Am I Giving My Son—Who has Type 1 Diabetes—Preferential Treatment?

The other day my twelve-year-old daughter looked up from her two pieces of French toast. She stared at me across the breakfast table with eyes that are the exact shade of blue as her older brother’s and said, “Why do you always give Will more?”

“Because he’s two years older and twenty pounds heavier than you are,” I answered firmly.

“Oh,” Gigi said, in a subtly combative tone, pleased I was joining her in this little tussle. “Is that why he always gets the best peach and the best berries? Is that why he always gets the unburnt toast?”

Reader, I do not often burn toast. When I do (charcoal being a carcinogen), I feed it to our compost pail, not my children.

But I will admit that I do give my son, who was diagnosed with T1D a little over two years ago, preferential treatment.

I like to think that this treatment is mostly limited to mealtimes, though I’m probably wrong. What I explained to Gigi and her brothers that morning is this:

Will has a slightly different relationship to what he eats.

When he was injecting insulin for the first year of his diabetes, his experience with food suddenly became fraught.

In order for his body to access the glucose in the carbohydrates in Will’s food, we have to calculate the ratio of insulin to carbohydrates as accurately as possible. When he was injecting insulin, we had to do this while also trying to administer as few injections as possible. Will had to decide exactly what he wanted to eat for the next few hours. Which wasn’t easy for an athletic, rapidly growing, twelve-year-old boy!

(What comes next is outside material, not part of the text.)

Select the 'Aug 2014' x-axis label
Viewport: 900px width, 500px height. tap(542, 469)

Now that Will is pumping insulin and we no longer inject, life is somewhat easier. These days, if Will is legitimately hungry just an hour after dinner and he wants to pour himself a massive bowl of Froot Loops for dessert, he can simply dial the bolus of insulin into the pump instead of having to suffer another shot.

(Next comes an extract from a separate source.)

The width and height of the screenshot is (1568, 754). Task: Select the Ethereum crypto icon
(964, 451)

Still, when I hand Will a dinner plate with brown rice and chicken and carrots and peaches and berries, Will has pretty much no choice but to eat all of the carbohydrates he has “covered” with insulin. He is the only one in our very loose household who has to finish everything on his plate, whether he feels like it or not.

I admit it! I do try to ensure that Will’s peach isn’t mealy and that his carrots don’t have crazy root filaments or brown rings at the end.

I try to make it so that the food my kid has little choice but to eat, is food that he will enjoy.

But there’s one more thing.

It just may also be true that Will gets the juiciest melon and the crispest apples because he has always been tractable and easygoing, the kind of kid who does what I ask the first time and who almost never pushes back. When I ask him to take out the recycling he puts down his book and says, “Okay,” making a joke with me or with our dogs as he finishes the chore. While I have to nag at his sister, I can honestly say that I cannot remember, not once, raising my voice at Will.

At the end of breakfast, Will brought his empty plate and glass to the sink. He rinsed them. He put them in the dishwasher.

My creative and strong-willed and bright daughter’s plate—with half the French toast and five organic strawberries floating in the lake of syrup she’d helped herself to after I’d poured her the amount I thought appropriate—sat in the middle of the breakfast table, waiting for me to clear it.